I sistemi sensor-based intervengono poi in tutti quegli ambiti in cui l’errore umano tende a verificarsi con più frequenza, agendo sia a bassa che ad alta velocità, tanto nel traffico della città quanto in autostrada.

Per capire quindi i motivi che a oggi ostacolano ancora la circolazione dei veicoli autonomi, occorre tenere sempre presente il fatto che quello che renderebbe possibile il self driving dovrebbe basarsi sull’integrazione tra diversi sistemi di connettività, che si suddividono in V2V (veicolo con veicolo) e V2I (veicolo con infrastruttura).

Questo è ciò che permette alla vettura di raccogliere dati dall’esterno, immagazzinarli, e applicarli istantaneamente per agire in modo sicuro.

Qui infatti emergono i limiti, poiché non solo le tecnologie necessarie ai veicoli non sono ancora pronte per andare oltre i test, ma anche le stesse città, che diverrebbero delle smartcity, e le loro infrastrutture non sono ancora dotate di un livello di connettività tale da rendere superfluo il guidatore.

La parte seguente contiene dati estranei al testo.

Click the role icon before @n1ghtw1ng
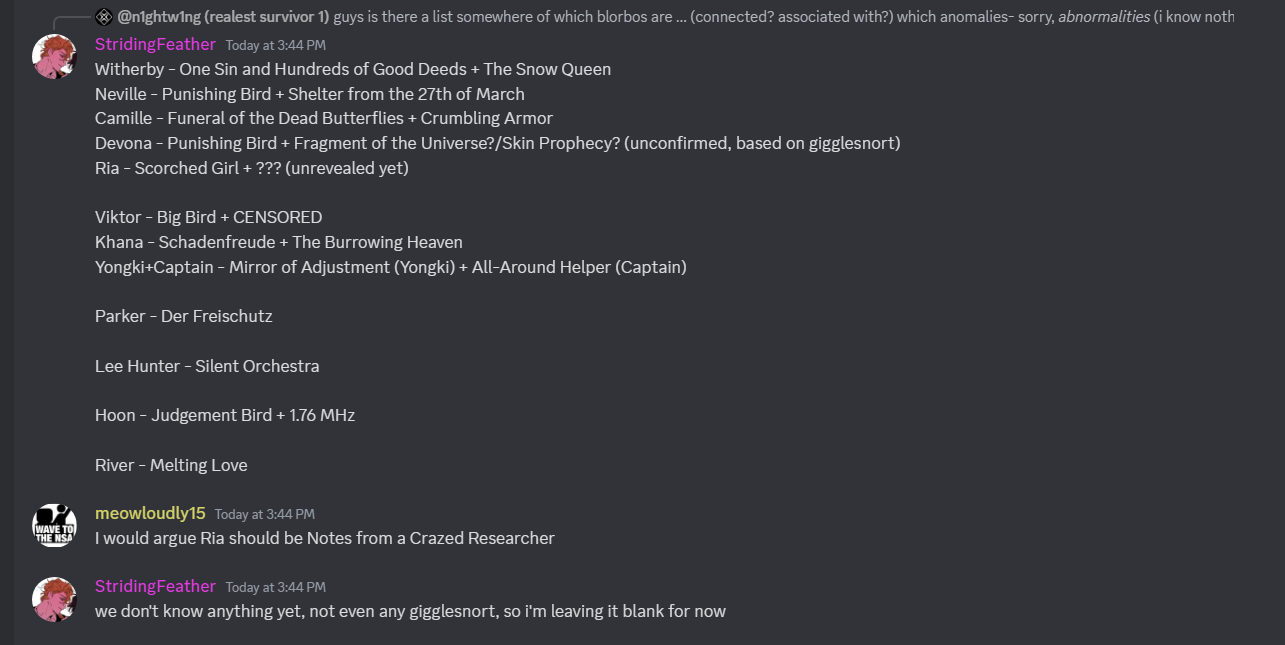 pos(104,17)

In altri termini, occorre un insieme di fattori che devono funzionare alla perfezione e in modo coordinato, senza che possa essere trascurato il minimo dettaglio.

Non bisogna dimenticare che in gioco c’è la sicurezza delle persone.

Negli ultimi anni abbiamo visto le nuove tecnologie rendere possibili cose apparentemente impossibili, e ispirare progetti fino a poco tempo fa impensabili.

Da Alice e Bob, i primi chatbot al mondo capaci di sviluppare un linguaggio di comunicazione proprio al progetto del Metaverso annunciato da Facebook, stiamo vivendo un periodo d’oro per il settore.

Certamente le auto a guida autonoma potranno inserirsi in questo percorso evolutivo, e in tal senso occorrerà monitorare i prossimi sviluppi per capire se le previsioni Elon Musk di arrivare presto al livello 5 saranno vere.

In ogni caso questo tipo di veicoli sarà probabilmente il futuro, occorre pertanto farsi trovare pronti fin da subito e sotto tutti i punti di vista.